» Given problem:
Copy the stretch from the line containing "You are a computer-use" through the end of the data, substituting "preview" for "thumbnail" and leaving everything else unchanged. Omit the pictures from your copy.

» Recorded data:
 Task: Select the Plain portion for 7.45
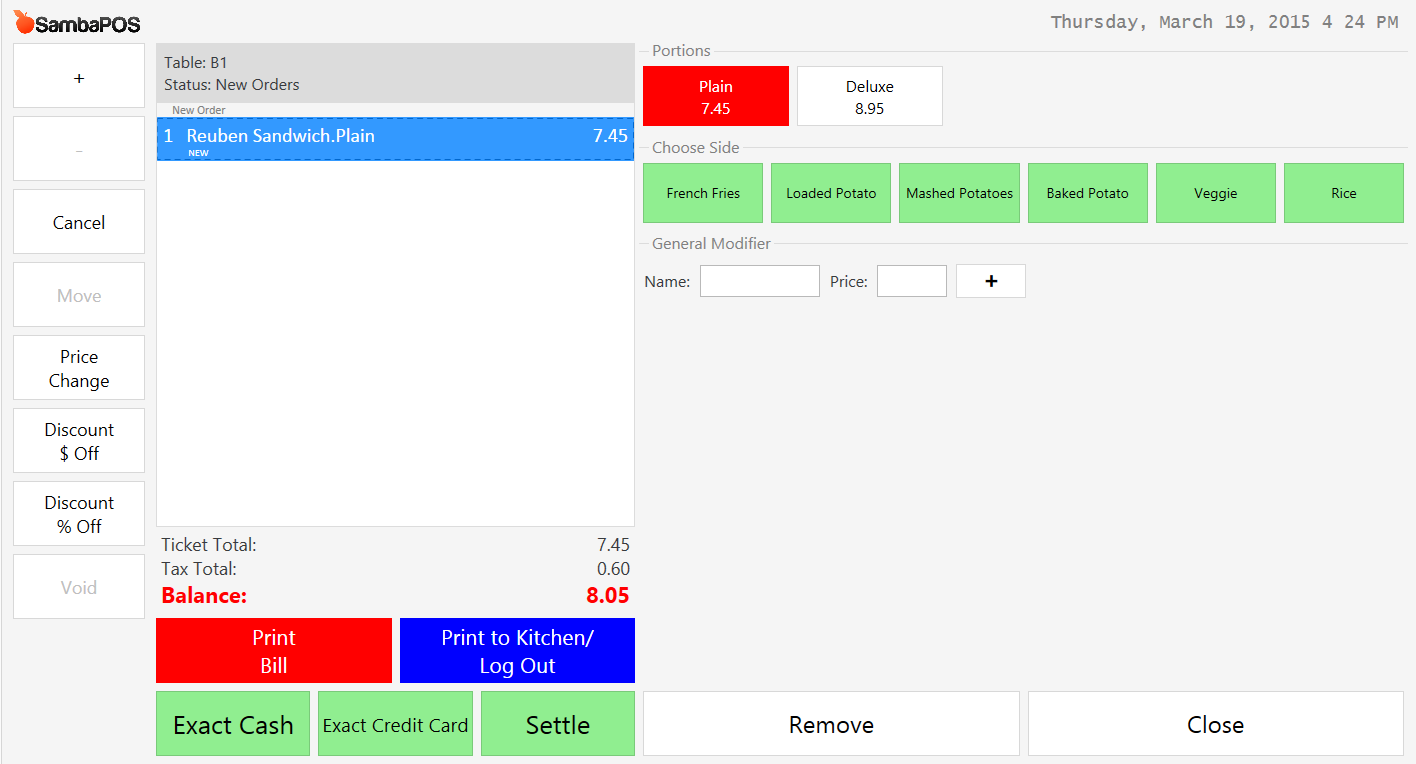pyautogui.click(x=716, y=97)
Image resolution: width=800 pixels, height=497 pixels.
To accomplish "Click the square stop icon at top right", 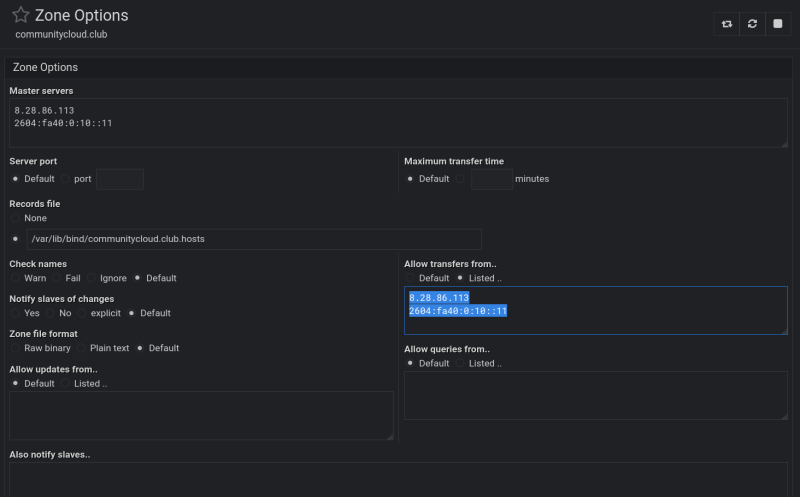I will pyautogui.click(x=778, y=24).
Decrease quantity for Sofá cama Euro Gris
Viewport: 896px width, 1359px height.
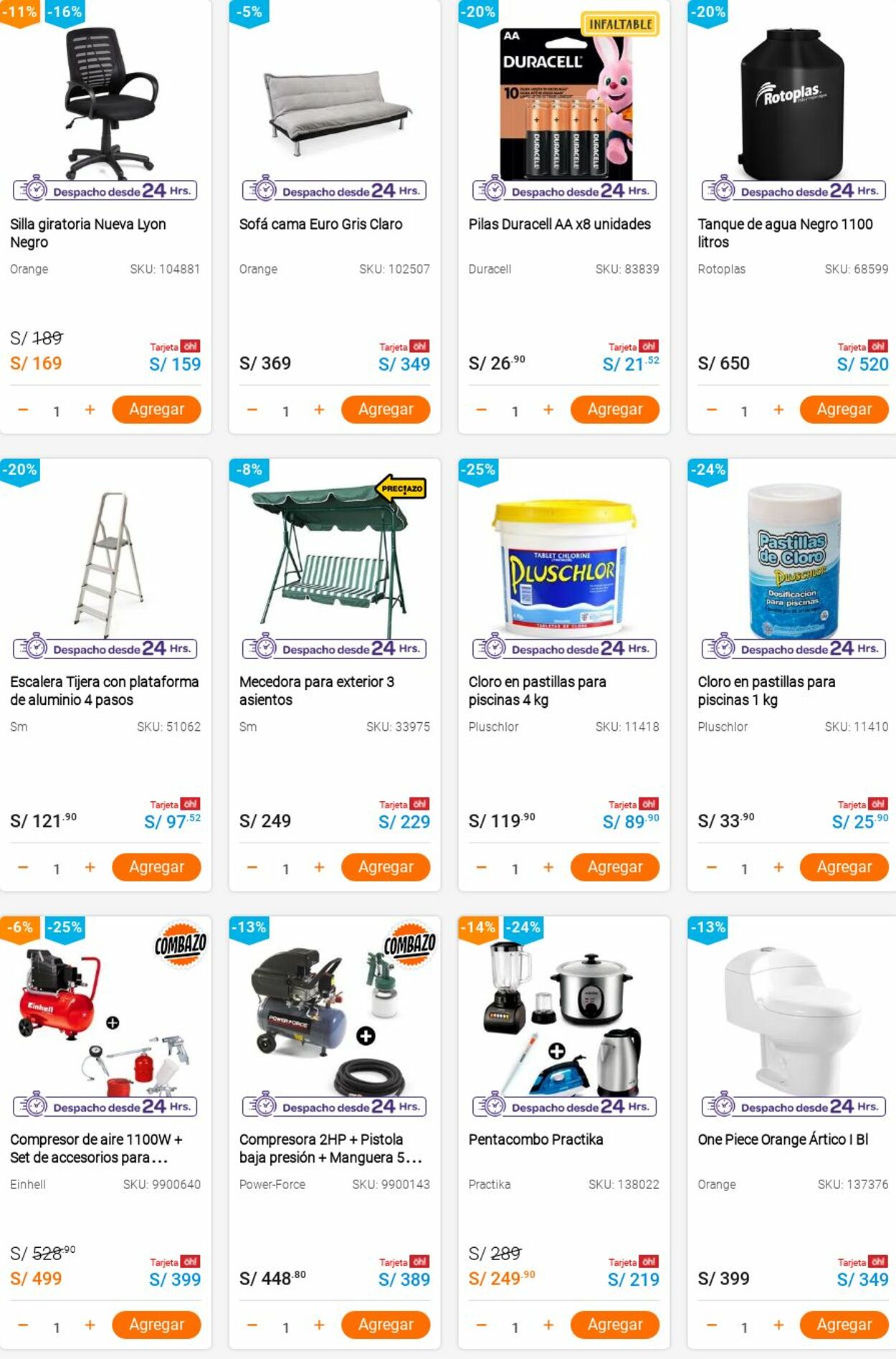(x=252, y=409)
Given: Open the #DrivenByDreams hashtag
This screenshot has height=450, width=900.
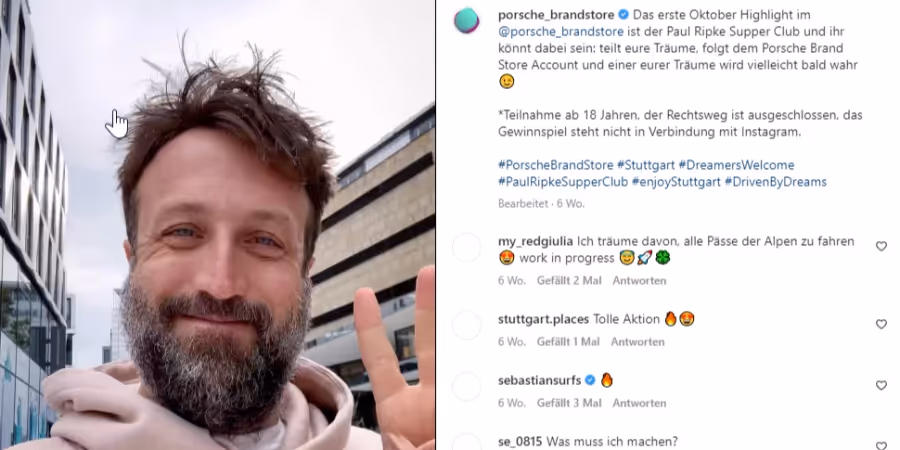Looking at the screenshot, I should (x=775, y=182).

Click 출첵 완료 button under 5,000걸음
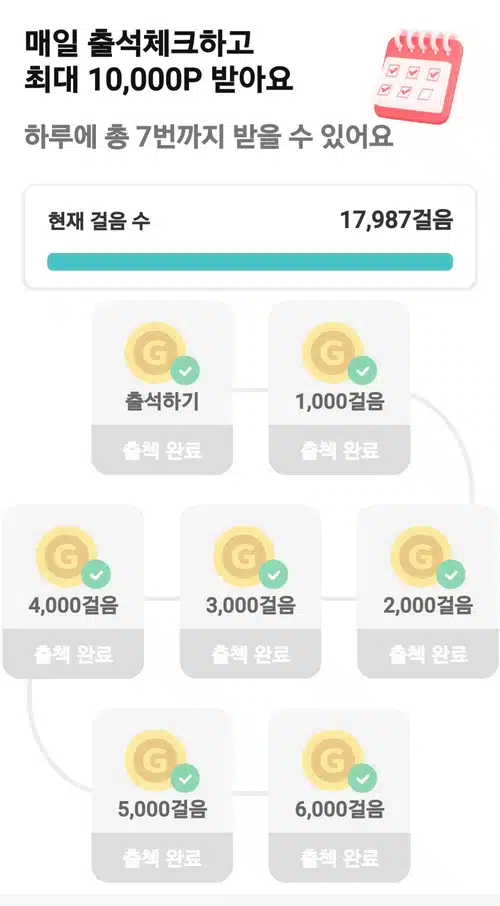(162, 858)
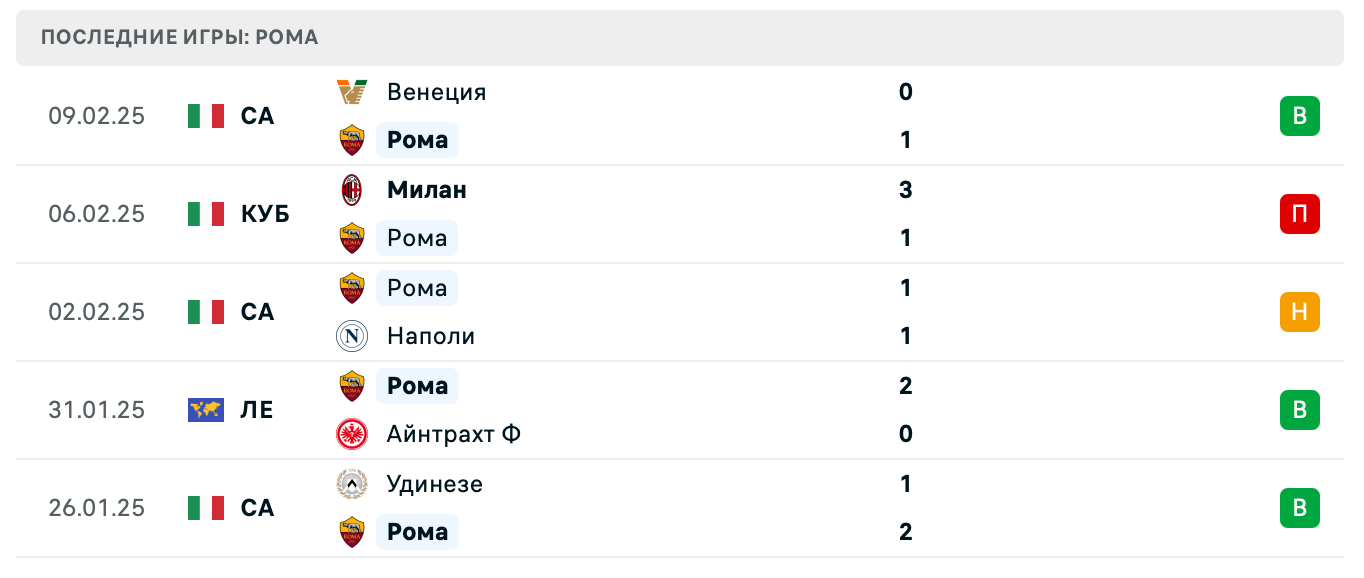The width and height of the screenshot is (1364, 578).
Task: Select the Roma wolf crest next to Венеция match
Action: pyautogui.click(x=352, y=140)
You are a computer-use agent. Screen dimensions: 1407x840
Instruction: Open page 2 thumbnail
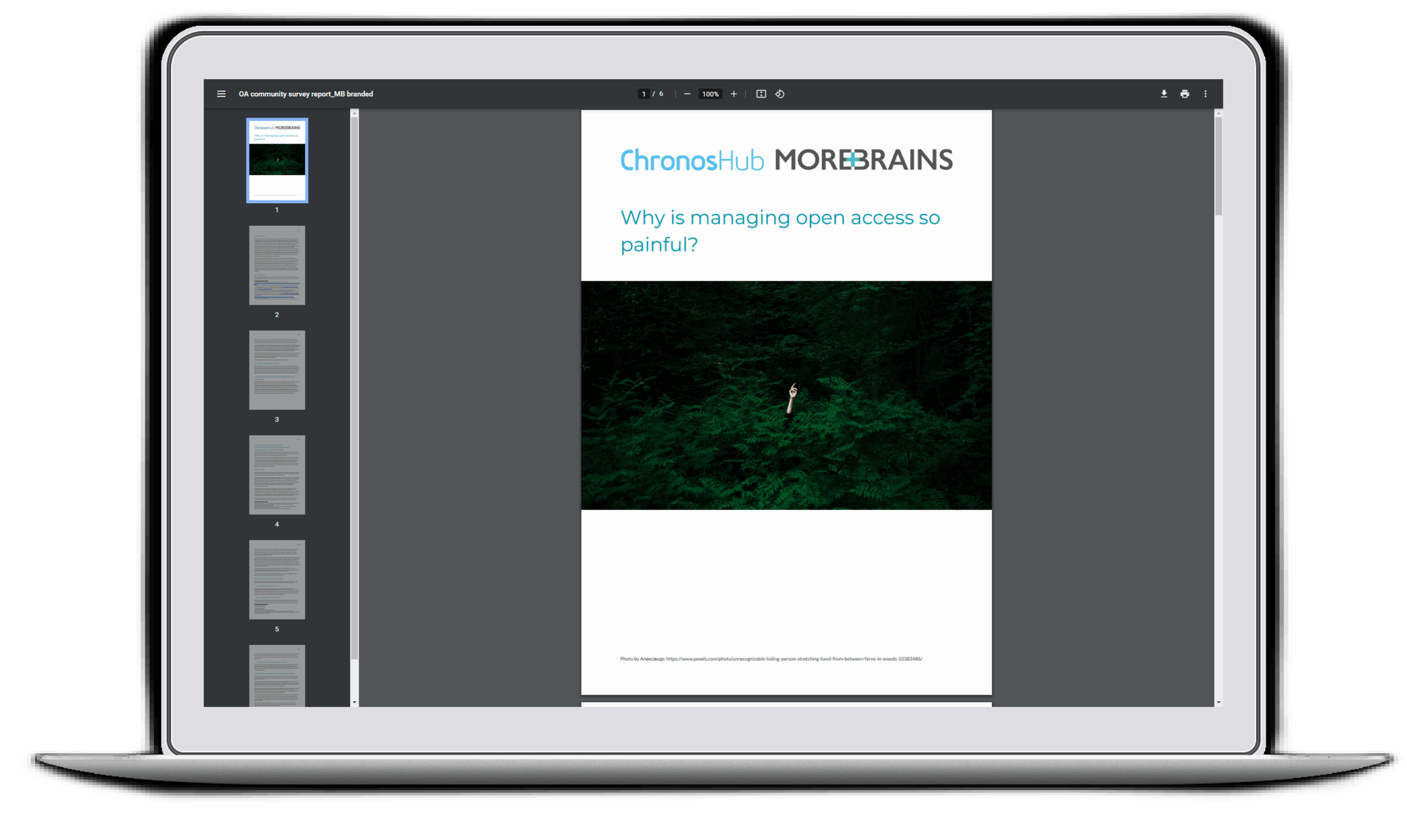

» Completed exercise:
You are a computer-use agent. Screen dimensions: 1407x840
Instruction: Open page 2 preview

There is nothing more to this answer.